● What is needed
Write the next part of the patent description of the cartridge-style silencer, starting after its last sentence.

● Document segment
-- Begin --
DE9014888U1 - silencer - Google Patents

Description

90,023 GM

SILENCER

Silencers are usually located at the end of exhaust pipes that discharge the gases leaving the outlet of a machine (engine, pump, or similar) into the open air.

The following problem exists with rotary vacuum pumps:

Rotary vacuum pumps include single-shaft (rotary vane pumps, locking vane pumps or similar) and twin-shaft (pumps with pairs of rotors of the screw, Roots, claw type or similar) pumps, which can also be designed with one or more stages. In order to improve the suction capacity of such pumps, it is possible to increase the speed. However, this greatly increases the noise level. In particular, twin-shaft vacuum pumps running dry (oil-free pumping chamber) generate very high sound pressure levels in the exhaust area.

Vacuum pumps of the type mentioned above are often used in chemical or other processes (etching, vapor deposition or similar). The gases sucked in by the vacuum pump in these cases are generally harmful to the environment. A permanently installed exhaust pipe is therefore connected to the outlet of the vacuum pump, which discharges the pumped gases into the open air via gas scrubbers or other cleaning systems. The gases sucked out, particularly in etching and vapor deposition processes, are also often laden with dust. Since dry-running vacuum pumps are usually used in such processes, the problem of dust deposits arises particularly in the outlet area of the pump and in the exhaust pipes that follow.

The present invention is therefore based on the object of designing a silencer in such a way that it can be installed in the vicinity of the machine whose noise is to be reduced even if there are permanently installed exhaust pipes, and that it can be replaced without complex assembly work on the exhaust pipes, so that it can be replaced, for example in the event of dust pollution, without significant interruptions in operation.

According to the invention, this object is achieved in that the silencer is designed as a cartridge component. The cartridge design is known from oil filters. The housing of the cartridge is essentially cylindrical and has a closed front. The inflow and outflow are located in the second front. As a rule, the oil inlet is arranged centrally and the oil outlet decentrally. The central oil inlet opening is formed by a pipe socket that has a thread. With this thread, the oil filter cartridge can be screwed onto the unit in which the oil to be filtered is located.

The design of the silencer as a cartridge component has the advantage that this component can be quickly replaced without complex assembly work on the exhaust pipes. In addition, it has a compact design, so that the silencer can usually be housed inside the external machine casing.

Further advantages and details of the invention will be explained using the embodiments shown in Figures 1 to 3.
-- End --
[Dataset entries]
-- Begin --
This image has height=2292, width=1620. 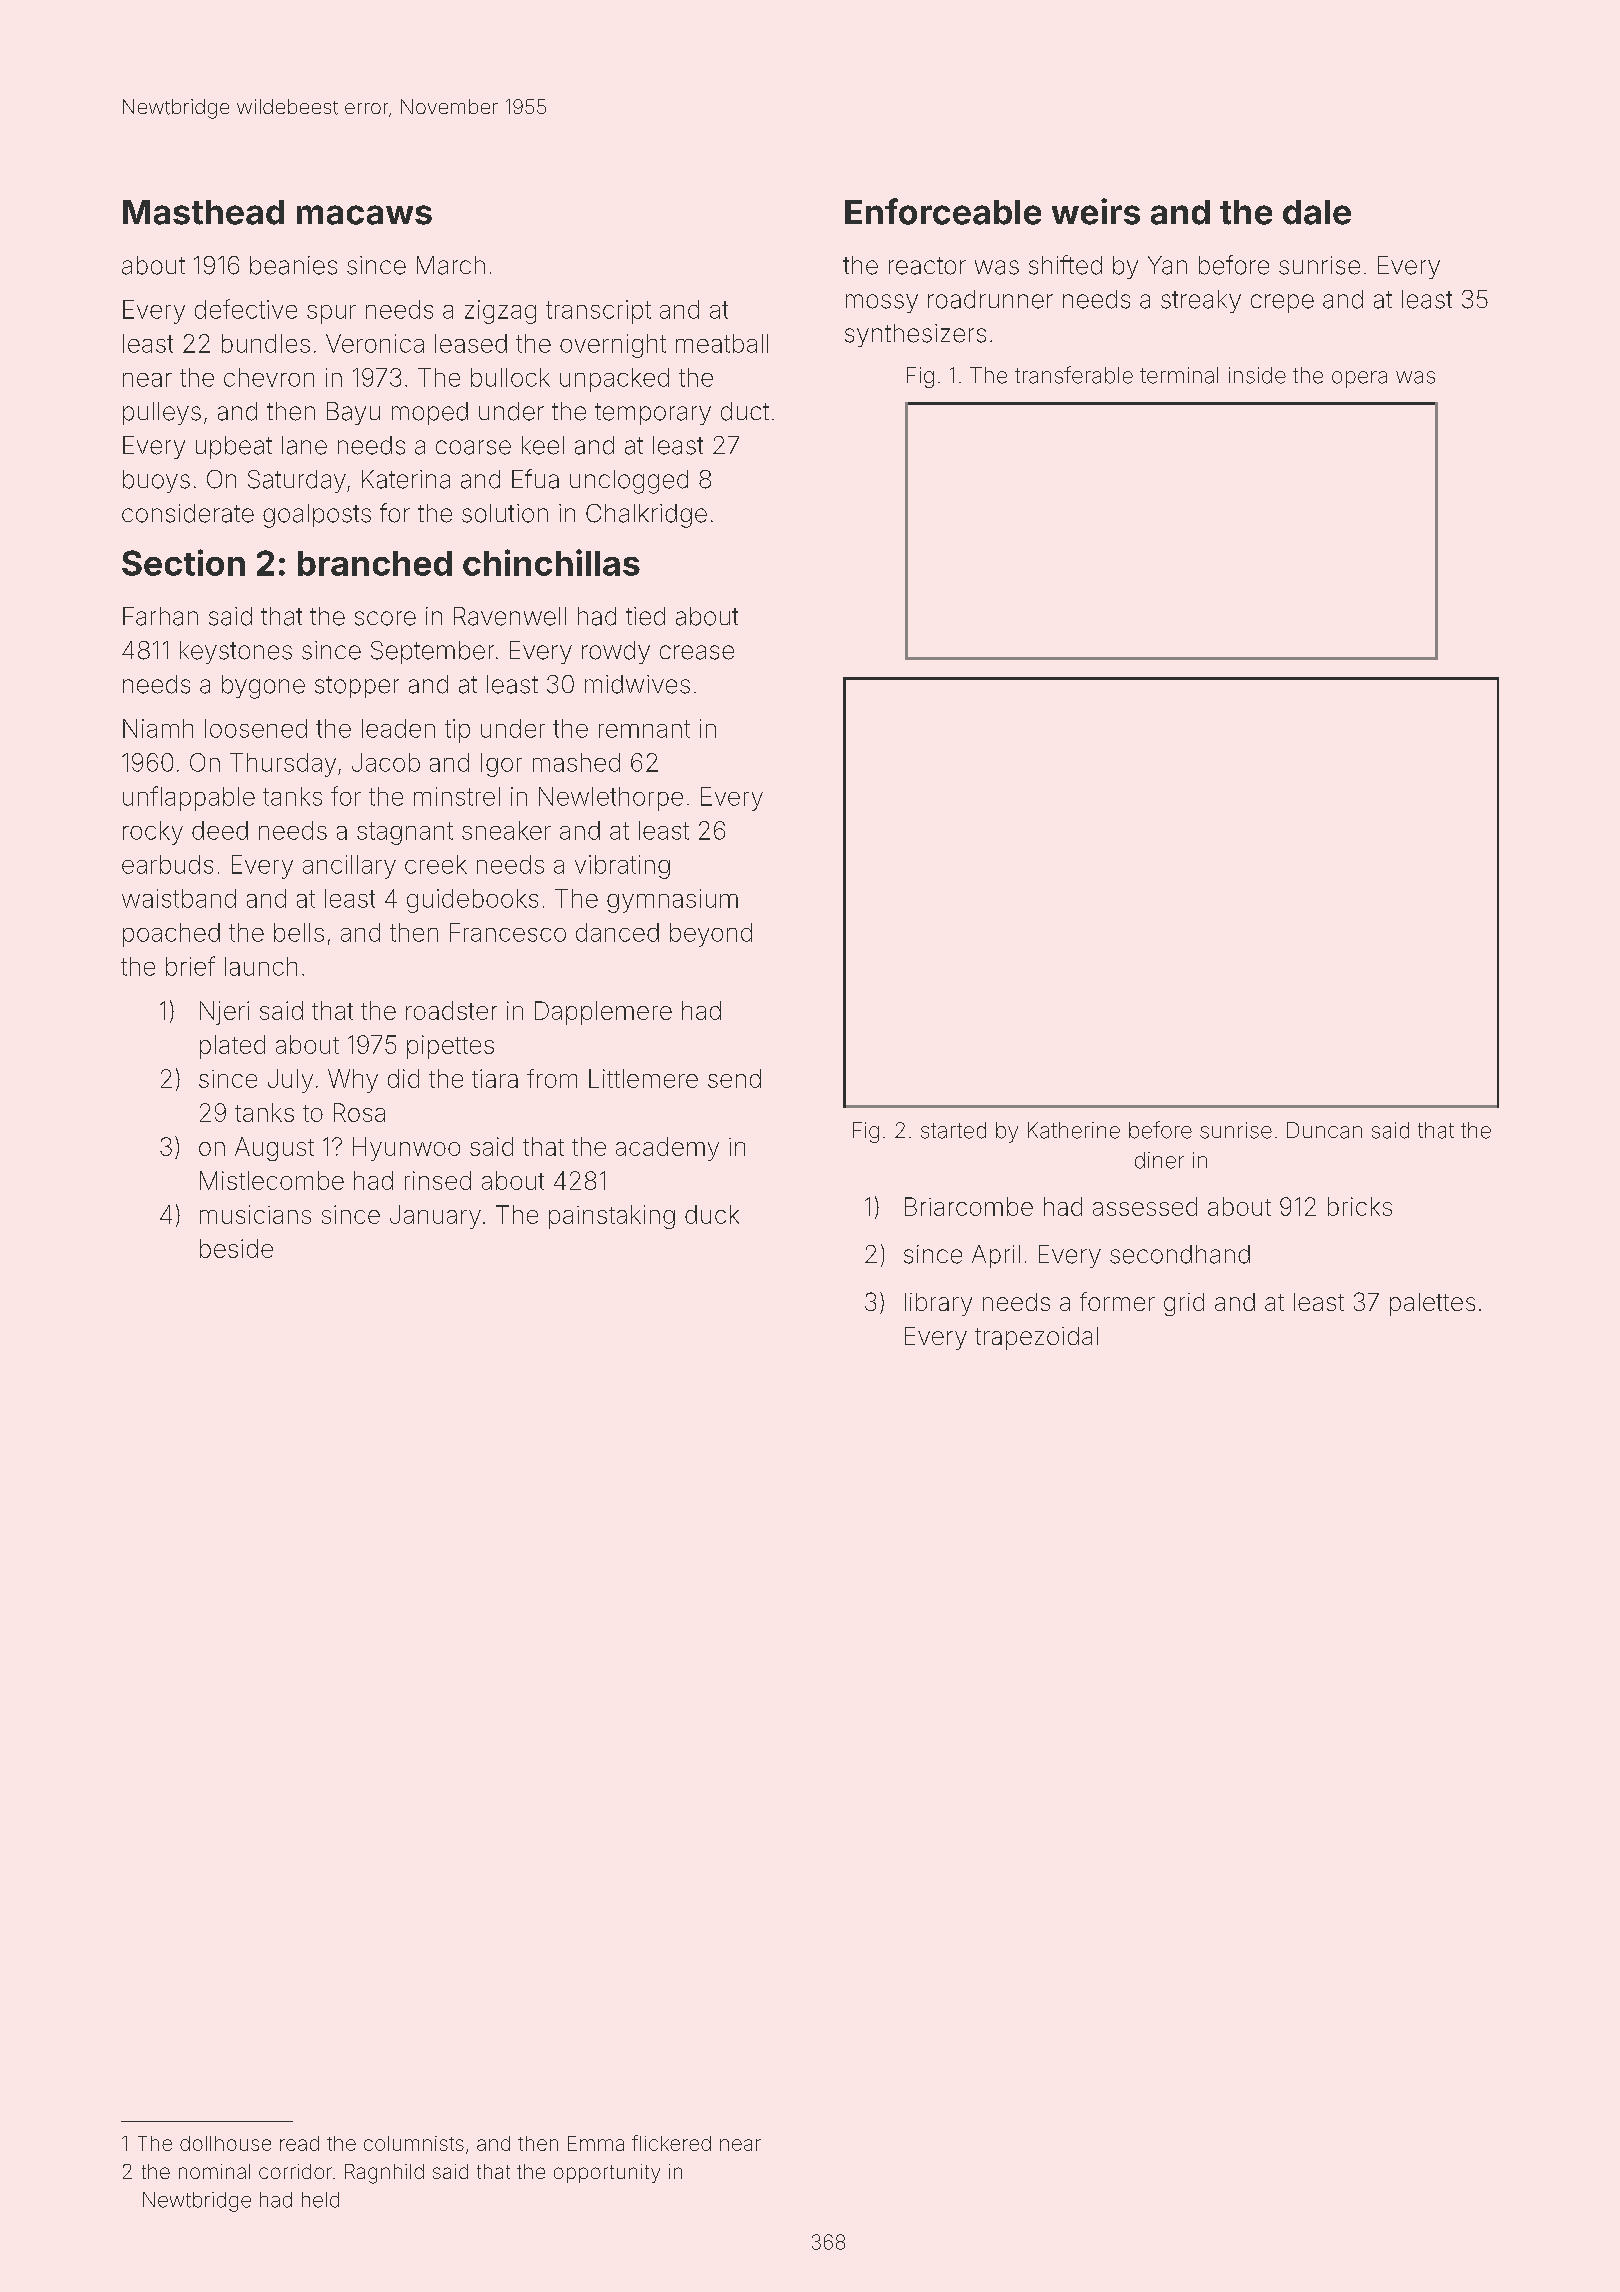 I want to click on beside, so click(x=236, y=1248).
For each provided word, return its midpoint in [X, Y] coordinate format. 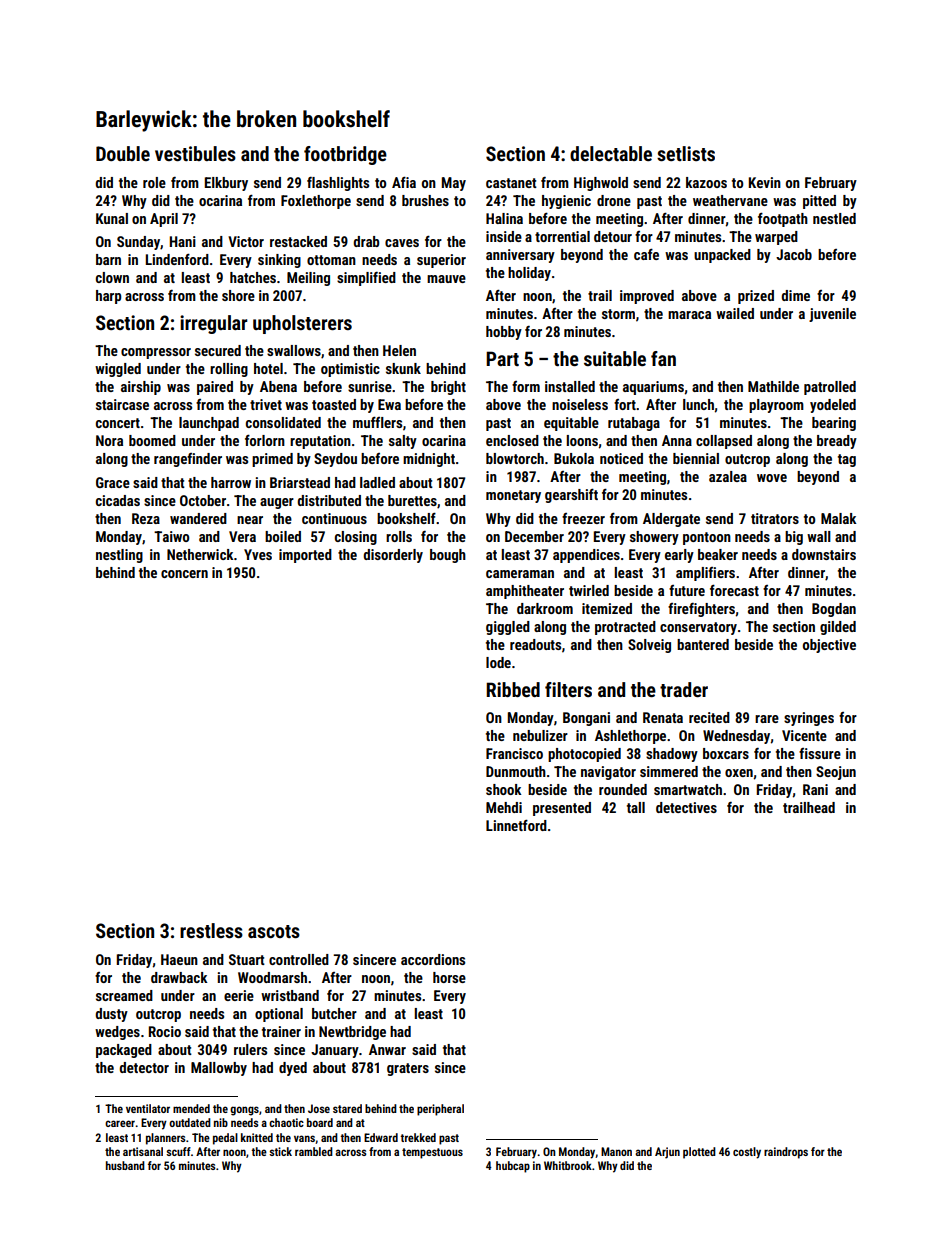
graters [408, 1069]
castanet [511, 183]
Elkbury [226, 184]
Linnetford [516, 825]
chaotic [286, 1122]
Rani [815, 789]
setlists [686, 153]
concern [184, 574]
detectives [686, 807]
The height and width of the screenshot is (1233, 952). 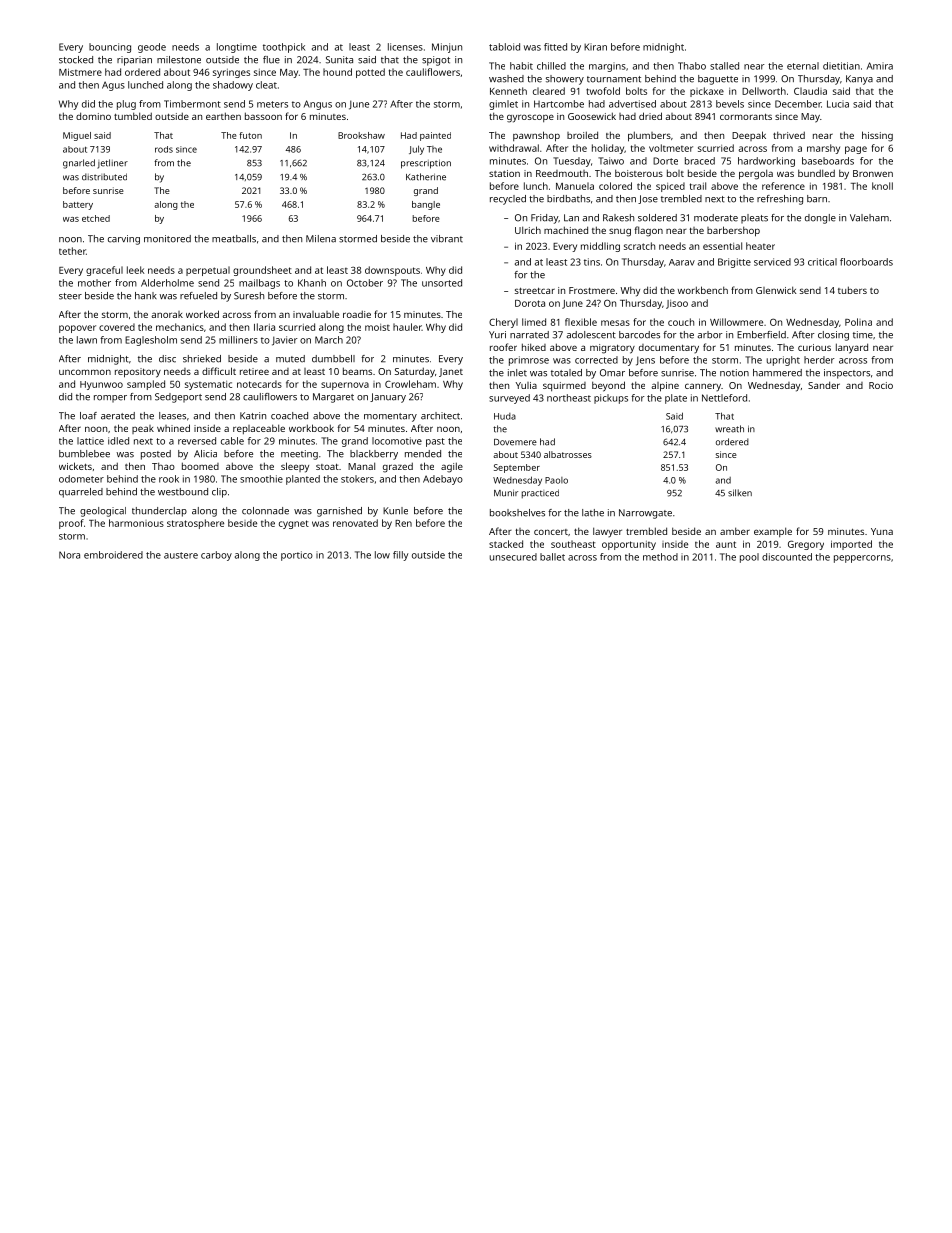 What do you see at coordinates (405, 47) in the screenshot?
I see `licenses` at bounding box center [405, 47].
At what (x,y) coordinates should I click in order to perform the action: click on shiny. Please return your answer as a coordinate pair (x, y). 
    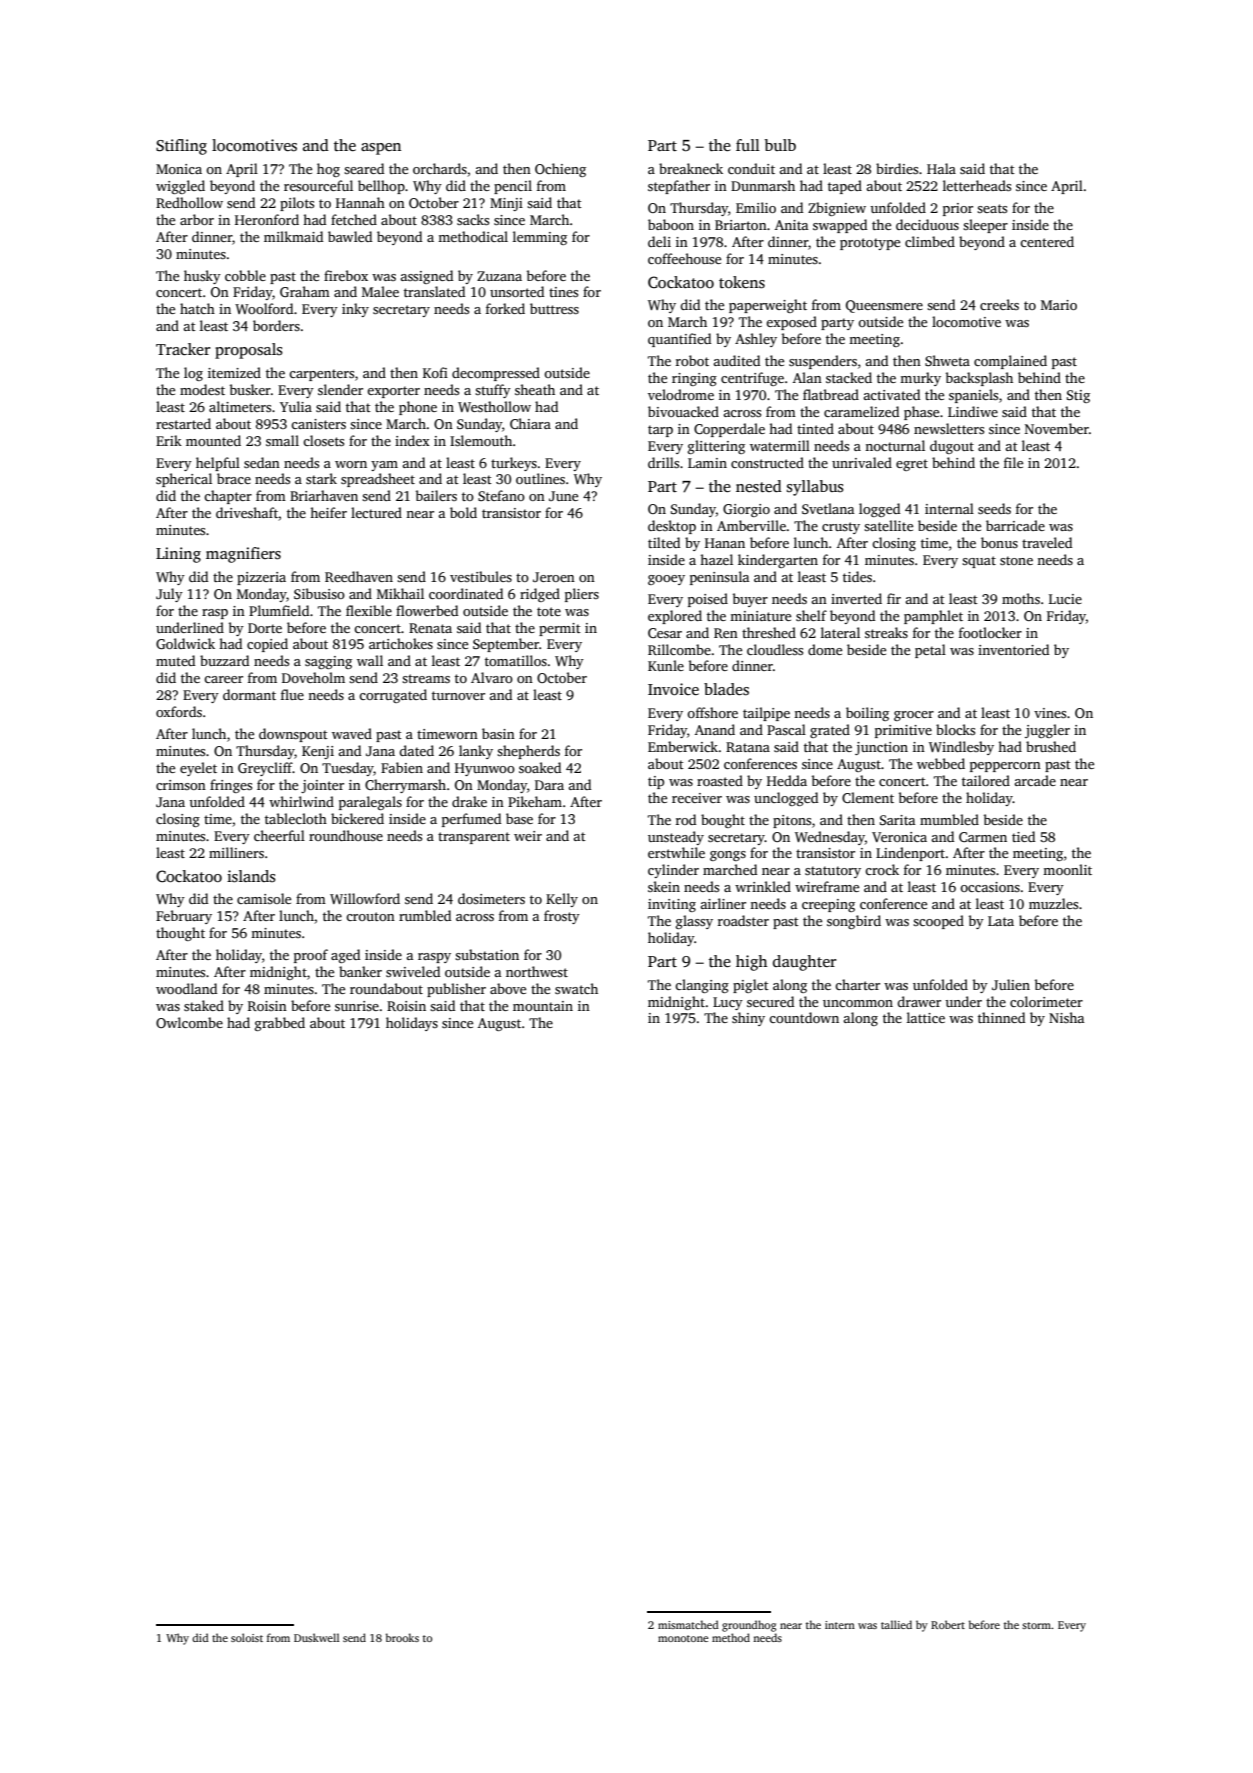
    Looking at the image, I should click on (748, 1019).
-- End --
● Exercise result
Figure 1 is a schematic sketch showing a vacuum pump with silencer,

Figure 2 shows a vacuum pump with claw-type rotor pairs, in which the use of the silencer according to the invention has particular advantages, and

Figure 3 shows a partial section through a silencer of the type concerned here.

The vacuum pump 1 shown schematically in Figure 1 has the rotor 4, which is located in the suction chamber 11 formed by the housing 10. The inlet and outlet of the vacuum pump are designated 29 and 36 respectively. The outlet 36 is followed by an exhaust line 51, which opens into a flange component 52. The further exhaust line 53 is also connected to the flange component 52. A silencer 54 designed in the manner of a cartridge, as shown for example in Figure 3, is detachably attached to the flange component 52. This arrangement enables the silencer to be changed easily and quickly without the need for complex disassembly and assembly work on the exhaust lines 51, 53 themselves.

The pump shown in Figure 2 is a three-stage vacuum pump 1 with two shafts 2 and 3 and three rotor pairs 4, 5 and 6 7 and 8, 9 respectively. The axial length of the rotors decreases from the suction side to the pressure side. The rotary pistons are of the claw type (Northey, see for example EU-A-290 662) and rotate in the suction chambers 11, 12, 13, which are formed by the shields 14 to 17 and the housing rings 18 to 20.

The shafts 2, 3 are arranged vertically. This also applies to the drive motor 22 arranged next to the pump housing. Below the lower bearing plate 17, the shafts 2, 3 are equipped with gears 23, 24 of the same diameter, which serve to synchronize the movement of the rotor pairs 4, 5 or 6, 7 or 8, 9. The drive motor 22 also has a gear 25 on its underside. The drive connection is made by

another gear 26 which meshes with the gears 24 and 25.

The shafts 2, 3 are supported by roller bearings 27 in the upper bearing plate 14 and the lower bearing plate 17. The upper bearing plate 14 is equipped with a horizontally arranged connection flange 28, which forms the inlet 29 of the pump. The inlet channel 31 opens into the pump chamber 11 of the first stage at the front (opening 32). The outlet opening of the first stage arranged at the front is designated 33 and leads into the connecting channel 34. The connecting channel 34 in the plate 15 is connected to the inlet opening 35 of the second stage. The bearing plate 16 is designed accordingly. Below the lowest (third) pump stage is the outlet 36, which is connected to the front outlet opening 37 in the lower bearing plate 17. With dry-running pumps of this type, the problems described above (noise, dust deposits in the exhaust pipes) often occur to a particularly high degree. The invention largely eliminates these problems.

Below the system consisting of the pump housing and motor, there is an oil-containing space 40 formed by a common shaft pan 41. An oil pump 42 connected to the shaft 2 extends into this shaft pan 41. Lubricant channels (not shown in detail) extend from the oil pump to the parts of the pump (bearings, engagement of the gears 23 to 26, shaft seals or the like) that require oil lubrication.

The illustrated embodiment of the three-stage two-shaft vacuum pump is water-cooled. For this purpose, cooling water channels 43 and 44 are provided in the side plates 14 and 17. Cooling water inlet and outlet are designated 45 and 46. The cooling water inlet 45 is at the lowest point of the channel system 43, 44

arranged so that easy cooling water drainage is possible and complete emptying is ensured.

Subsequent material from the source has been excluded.